URI: So even ATMs, that system with the phone and the ATM, is that hard for people to navigate?

LINDELANI: Yes, it is very hard for people to navigate. What the banks ended up doing is train their security guards to operate these ATMS, because generally people just find it easier to interact with a human than with systems. So the average ATM is going to have a security guard standing right there and they will be trained on how to operate the machine.

URI: that's super interesting.

LINDELANI: So what are the Chinese doing? I don't have a good understanding of what's happening there, what are they doing that sounds so new to people?

URI: Yeah, so basically they have this super-app WeChat on the phone that just everyone uses and you can do anything with it, so they've gone a lot further with digital money than a lot of other places have. — I actually haven't been back in a little while, and with China even if I'd been six months ago I wouldn't be confident that things hadn't changed already, everything seems to move pretty fast — but you would just snap a QR code, that's how you paid for everything, even noodles on the street that cost like a dollar. Somehow the penetration got so high that people stopped using cash for anything. So you went really quickly from this situation where, that noodle-seller wasn't going to accept card so you had pay with cash, and they jumped straight to you have to pay with your phone-app.

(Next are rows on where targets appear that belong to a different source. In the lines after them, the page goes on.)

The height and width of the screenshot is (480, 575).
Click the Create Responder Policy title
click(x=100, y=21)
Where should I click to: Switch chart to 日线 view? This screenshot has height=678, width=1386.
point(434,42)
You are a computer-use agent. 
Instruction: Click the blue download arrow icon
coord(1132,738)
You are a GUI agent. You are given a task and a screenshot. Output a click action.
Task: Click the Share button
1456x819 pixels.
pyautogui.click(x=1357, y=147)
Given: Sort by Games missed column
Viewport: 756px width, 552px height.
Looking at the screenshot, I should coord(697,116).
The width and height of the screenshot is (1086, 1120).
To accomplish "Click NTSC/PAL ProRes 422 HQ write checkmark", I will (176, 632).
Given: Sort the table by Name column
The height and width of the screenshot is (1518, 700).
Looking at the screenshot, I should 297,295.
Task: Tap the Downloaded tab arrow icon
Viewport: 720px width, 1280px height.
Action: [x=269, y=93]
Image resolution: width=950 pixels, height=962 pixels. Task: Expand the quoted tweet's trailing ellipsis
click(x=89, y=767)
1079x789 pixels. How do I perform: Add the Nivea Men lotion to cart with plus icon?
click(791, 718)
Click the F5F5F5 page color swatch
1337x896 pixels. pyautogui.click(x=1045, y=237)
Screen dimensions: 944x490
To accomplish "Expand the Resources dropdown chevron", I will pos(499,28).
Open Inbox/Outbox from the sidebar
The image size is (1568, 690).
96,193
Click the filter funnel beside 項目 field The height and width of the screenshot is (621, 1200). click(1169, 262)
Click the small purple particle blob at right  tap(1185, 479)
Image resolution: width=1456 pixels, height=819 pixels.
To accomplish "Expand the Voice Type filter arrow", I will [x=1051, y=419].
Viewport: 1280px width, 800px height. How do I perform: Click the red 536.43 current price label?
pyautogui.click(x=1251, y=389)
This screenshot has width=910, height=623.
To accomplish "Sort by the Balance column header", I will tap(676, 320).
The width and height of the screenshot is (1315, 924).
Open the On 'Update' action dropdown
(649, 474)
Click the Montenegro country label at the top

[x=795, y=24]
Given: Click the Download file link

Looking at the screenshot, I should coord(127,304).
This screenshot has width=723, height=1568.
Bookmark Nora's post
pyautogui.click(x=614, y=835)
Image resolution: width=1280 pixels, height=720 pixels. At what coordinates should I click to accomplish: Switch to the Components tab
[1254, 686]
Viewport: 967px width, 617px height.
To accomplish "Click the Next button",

LINDELANI: So what that's telling me is that the average Chinese person regardless of their socio-economic background is quite technologically savvy, because what you're describing would not be possible in a country like South Africa. Operating a smart phone is not something that most South Africans not living in cities can do. Even going to WhatsApp is something that our parents have had to learn, and using apps is not generally something that they would do. So the viability of going digital goes with technological saviness and literacy, which I think for us in a country like South Africa is at least fifteen years away, if not more.

URI: This sounds like a really interesting conversation that you should have with someone who knows China better than I do, because I really don't want to embarrass myself here. But I'd be really interested to know how smartphone adoption, literacy and so on interacted with lower-income Chinese people and how they made that leap as well.